Studies on bilirubin and steroid glucuronidation by rat liver microsomes

Abstract

The addition of digitonin or other detergents to liver microsomes from control and phenobarbital-treated rats increased the rate of glucuronidation of bilirubin, testosterone, estradiol, estrone and estriol. The extent of activation by digitonin as well as the concentration of detergent causing maximal activation was substrate dependent. Treatment of rats with sodium phenobarbital (75 mg/kg/day, i.p.) for 3 days significantly increased the glucuronidation of testosterone and estradiol per mg of protein but had no effect on estrone glucuronidation. Administration of 0.1% sodium phenobarbital in the drinking water for 20 days increased bilirubin, testosterone and estrone glucuronidation per mg of protein, but had little or no effect on estradiol and estriol glucuronidation.
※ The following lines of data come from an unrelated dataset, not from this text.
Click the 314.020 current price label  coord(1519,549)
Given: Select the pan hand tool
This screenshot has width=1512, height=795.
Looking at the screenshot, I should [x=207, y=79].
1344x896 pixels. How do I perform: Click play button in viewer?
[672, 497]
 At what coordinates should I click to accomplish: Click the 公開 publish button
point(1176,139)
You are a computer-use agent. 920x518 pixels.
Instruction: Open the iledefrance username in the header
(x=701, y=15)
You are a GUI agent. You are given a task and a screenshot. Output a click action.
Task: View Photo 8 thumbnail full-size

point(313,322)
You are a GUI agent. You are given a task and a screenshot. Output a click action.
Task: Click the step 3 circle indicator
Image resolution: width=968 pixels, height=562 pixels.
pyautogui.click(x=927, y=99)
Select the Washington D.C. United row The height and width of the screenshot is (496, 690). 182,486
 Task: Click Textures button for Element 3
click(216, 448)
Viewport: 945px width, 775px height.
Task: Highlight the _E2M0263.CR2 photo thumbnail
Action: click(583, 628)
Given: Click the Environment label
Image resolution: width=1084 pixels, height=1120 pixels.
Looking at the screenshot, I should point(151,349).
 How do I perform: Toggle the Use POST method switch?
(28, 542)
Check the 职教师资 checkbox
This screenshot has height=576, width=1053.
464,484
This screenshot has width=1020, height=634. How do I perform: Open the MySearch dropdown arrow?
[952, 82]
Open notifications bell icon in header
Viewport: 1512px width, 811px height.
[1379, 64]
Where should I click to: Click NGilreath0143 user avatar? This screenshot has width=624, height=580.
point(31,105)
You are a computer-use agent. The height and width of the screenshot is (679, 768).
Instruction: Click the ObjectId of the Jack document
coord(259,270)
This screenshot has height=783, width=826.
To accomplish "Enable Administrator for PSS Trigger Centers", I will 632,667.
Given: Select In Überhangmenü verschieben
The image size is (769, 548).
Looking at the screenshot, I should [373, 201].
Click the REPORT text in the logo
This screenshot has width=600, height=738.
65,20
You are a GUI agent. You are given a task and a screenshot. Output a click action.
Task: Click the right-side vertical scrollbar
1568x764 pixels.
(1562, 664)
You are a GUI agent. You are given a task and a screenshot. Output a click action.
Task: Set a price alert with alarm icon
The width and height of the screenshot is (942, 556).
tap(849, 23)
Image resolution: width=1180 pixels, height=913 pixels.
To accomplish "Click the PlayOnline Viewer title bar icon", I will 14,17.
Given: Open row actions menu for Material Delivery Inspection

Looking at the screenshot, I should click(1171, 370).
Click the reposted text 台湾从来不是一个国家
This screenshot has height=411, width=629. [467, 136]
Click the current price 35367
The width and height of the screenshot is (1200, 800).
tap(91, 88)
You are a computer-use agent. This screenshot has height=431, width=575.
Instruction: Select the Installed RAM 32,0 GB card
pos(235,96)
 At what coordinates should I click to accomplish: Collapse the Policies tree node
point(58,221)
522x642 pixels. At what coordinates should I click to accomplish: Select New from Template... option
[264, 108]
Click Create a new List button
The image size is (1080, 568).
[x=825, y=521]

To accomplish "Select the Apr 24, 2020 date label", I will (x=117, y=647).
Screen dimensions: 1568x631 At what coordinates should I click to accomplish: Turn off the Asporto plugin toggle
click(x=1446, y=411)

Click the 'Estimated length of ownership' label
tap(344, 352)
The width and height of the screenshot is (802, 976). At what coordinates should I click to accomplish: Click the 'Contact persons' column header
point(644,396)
When UDP-glucuronyl transferase activity was calculated on a per g liver (wet wt) basis, however, an increase in the glucuronidation of estradiol and estriol was seen; this increase could be accounted for by a large stimulatory effect of phenobarbital on the synthesis of total microsomal protein. Liver microsomes from homozygous Gunn rats, which are deficient in the ability to conjugate bilirubin, did conjugate testosterone, estradiol. estrone and estriol, but some substrates were conjugated more rapidly than others. The addition ofdigitonin to liver microsomes from the homozygous Gunn rat increased the glucuronidation of testosterone but not that of estrone. Microsomal steroid glucuronidation in this animal was stimulated to varying degrees by the administration of sodium phenobarbital. The data suggest the presence of several glucuronyl transferases in liver microsomes.